I haven’t had optimal training, is my point. Physically, yes, but also mentally and emotionally.
And so it was I found myself in the early morning hours, shivering in corral 10, wondering what, exactly, I was thinking when I decided to begin my spring break in what has been a very stressful and exhausting year with a little 13+ mile jaunt around the city of Dallas.
in the corral before the race. I look more chipper than I feel.
The first 7-8 miles, I felt great. The energy of the crowd was high, the signs were entertaining, and the sun coming up over Deep Ellum and then downtown Dallas was gorgeous. My goal for an average min/mile was 10:45 (would get me to a solid PR), and I could tell I was hitting that.
look, I even smiled for the photog
Then I hit mile 9.
In reviewing my training log, I only did 4 long runs of 10 miles or longer in the 2 months leading up to the half marathon (1 10 mile, 2 11 milers, and 1 12 mile). My monthly mileage peaked at 77 miles in February. I just wasn’t sufficiently prepared, and my body knew it.
I got tired.
As I slogged my way through miles 10, then 11, then 12, I could tell that I was still going to come close to a PR. Not the solid 5-6 minute drop I was hoping for with my goal of a 10:45 min/mile, but still, I could tell I would come close to breaking the 2:26:26 that was my current best race time.
Dang that long .34!
The tough part about racing, versus the hypothetical mathematical equations we play with when trying to calculate a PR pace, is the intangible race day elements. For example, my current PR distance (if memory serves) was 13.22 (side note: does anyone, ever, finish a half marathon having only run exactly 13.1? I hate that. Yes, I get that it’s part of it. It still offends my sense of justice.)
As I was explaining it to my husband (who, ironically, ran cross country in high school, so *should* be more of a runner than I am), he goes, “Oh, well, then you got an unofficial PR.” Me: “No. My unofficial time is 2:27:18” (the time on my Garmin. Which happened to be only 1 second off my official). Him: “But if you had only run 13.1, you would have a PR. So it’s like an unofficial PR, right?”

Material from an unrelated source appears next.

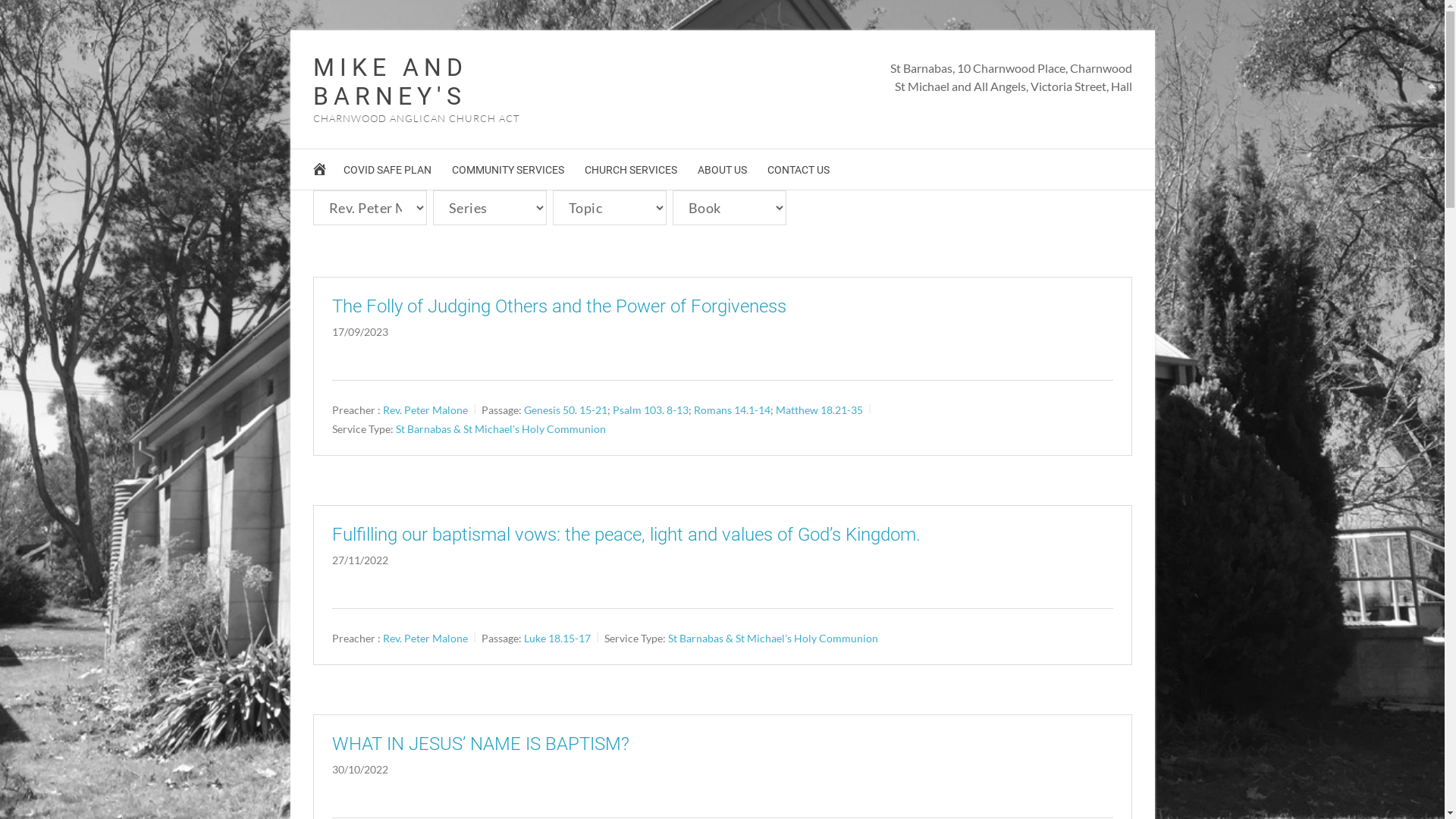  I want to click on 'Rev. Peter Malone', so click(382, 638).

Me: “THAT’S NOT HOW IT WORKS.” (as much as I wish it did).
- Mile 1: 11:04
- Mile 2: 10:33
- Mile 3: 10:53
- Mile 4: 10:26
- Mile 5: 10:32
- Mile 6: 11:06
- Mile 7: 11:02
- Mile 8: 11:06
- Mile 9: 11:44
- Mile 10: 11:30
- Mile 11: 10:56
- Mile 12: 11:16
- Mile 13: 11:33
- .34: 3:37
Official time: 2:27:19 448/996 in my age group
Still, I chalk it up as a great race. Really. I still scored my 2nd fastest half marathon time (this was #5), and the race was a lot of fun. I even felt well enough to head out to brunch afterwards. The weather was gorgeous, and I headed into vacation with *slightly* less guilt about the calories I was about to consume over the next week.
PR or not, a medal is a medal
So how about that triathlon I’m supposed to do in 2 weeks and 3 days? Have I ever been less trained or ready for a race in my life?